Missing the mark is really bad, even worse than going way over the shortfall, because it will fail to turn the tide, and could lead to higher prices (stagflation). But that is not the worse possible consequence of this fake ass stimulus.
This money has to come from somewhere, and it forms a zero sum game with private investment. More and more money flowing into the treasury to pay for this endeavor equates to less and less investment in the private sector. Private sector innovation creates greater worker productivity, and higher standards of living.
Future generations will be far more harmed by the crowding out of private investment, much more so than this big debt number that has eclipsed $10 trillion.
no it's not. It could be 30 million to buy up some swamps from a single person for all we know.
You want to call it "stimulus" for no other reason than "I love Obama and he can do no wrong".
Do you believe a mass consumption future is healthy, let alone sustainable?

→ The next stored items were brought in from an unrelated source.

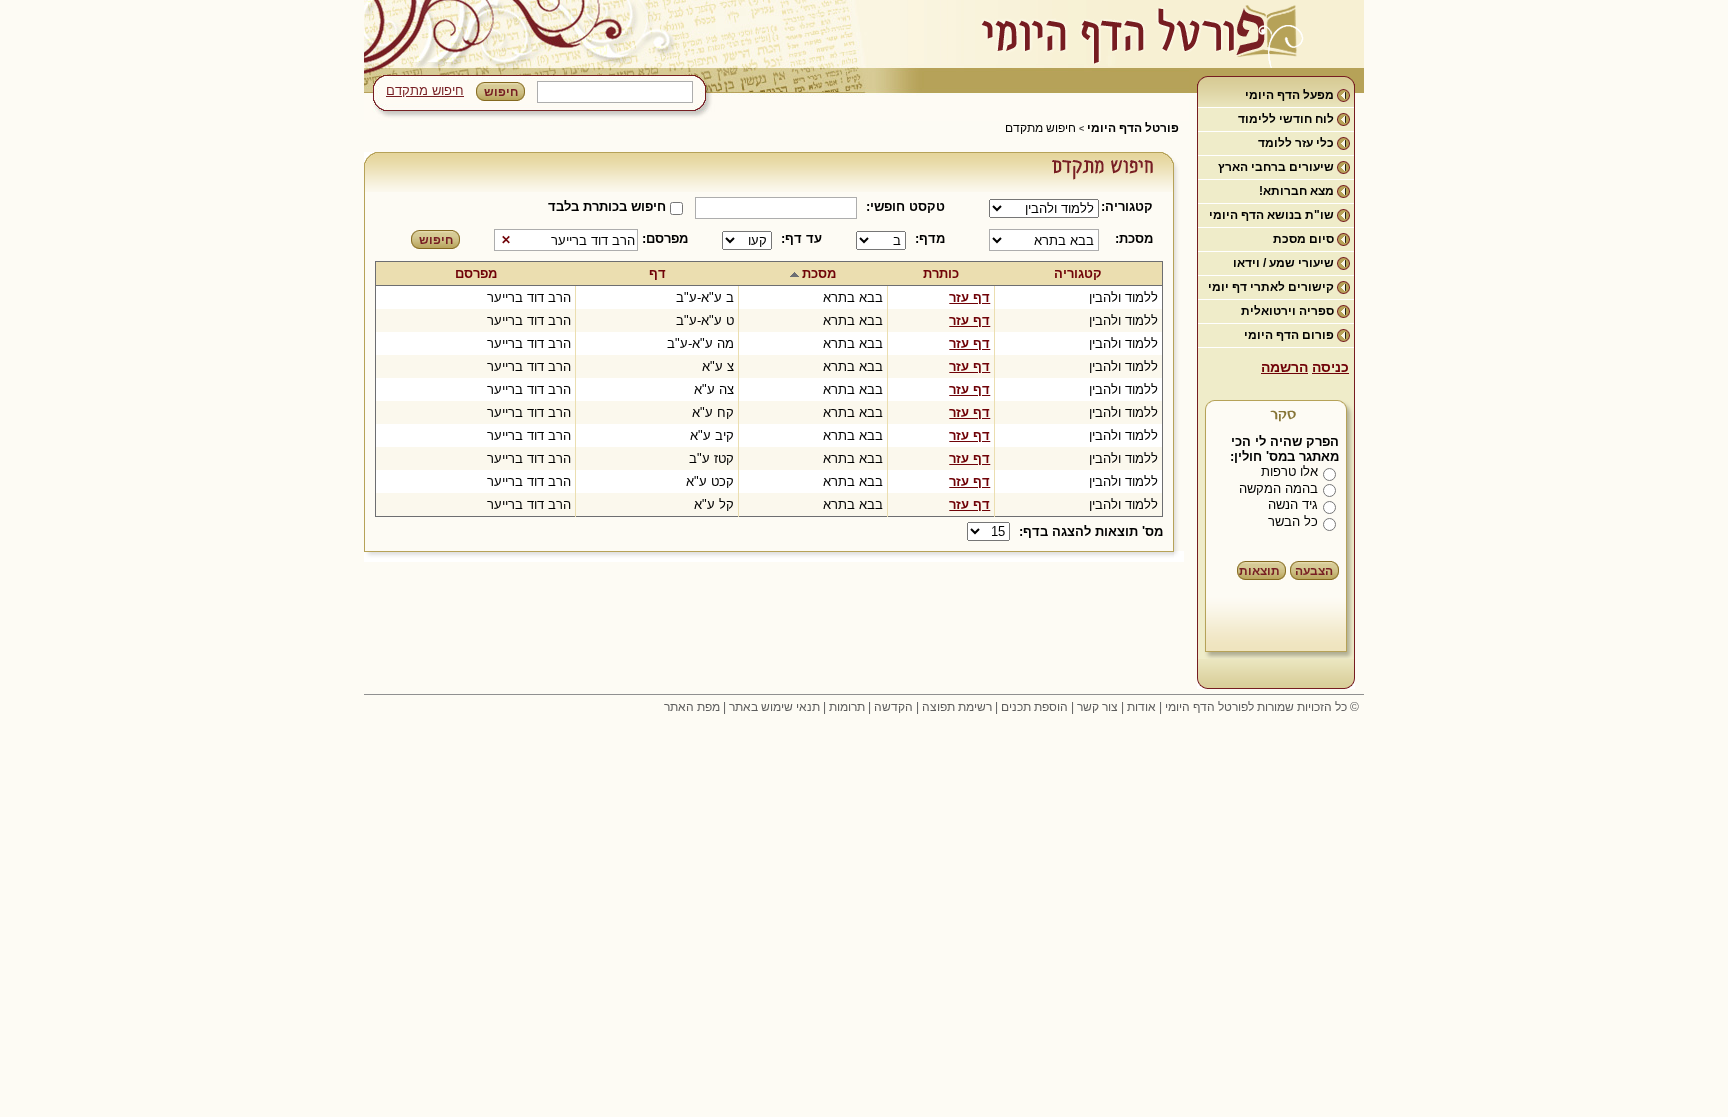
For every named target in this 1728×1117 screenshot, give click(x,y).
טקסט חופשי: (905, 206)
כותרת (941, 273)
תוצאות (1259, 571)
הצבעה (1314, 571)
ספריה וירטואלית (1287, 311)
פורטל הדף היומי (1133, 128)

They were supposed to build roads, bridges, trains, science facilities, complete coverage of wireless internet, etc.... They needed double the quantity of funds, and they needed a $1 trillion injection before next year.
Or it could be used to send these mice to Mars. :roll:
You fail at mindreading. I have criticized him and you have thanked those posts. Just like you have given him credit and you point to that when people accuse you of ODS. Why don't you grow up? You say that you give what you get. Where did I accuse you of ODS in this thread?
The backlash from bad investments on overvalued investments has brought us here. Confidence has been lost. Without an injection of capital into the system, we may have zero private investment.
:lol: I am sick and grumpy today. Dont mind me....
Why the hell would we want to save rats or mice in a city anyway?
I just refuse to accept the notion that such a puny injection fix's an estimated $20 trillion in lost wealth in the US alone.
I don't think wetlands count for "in the city".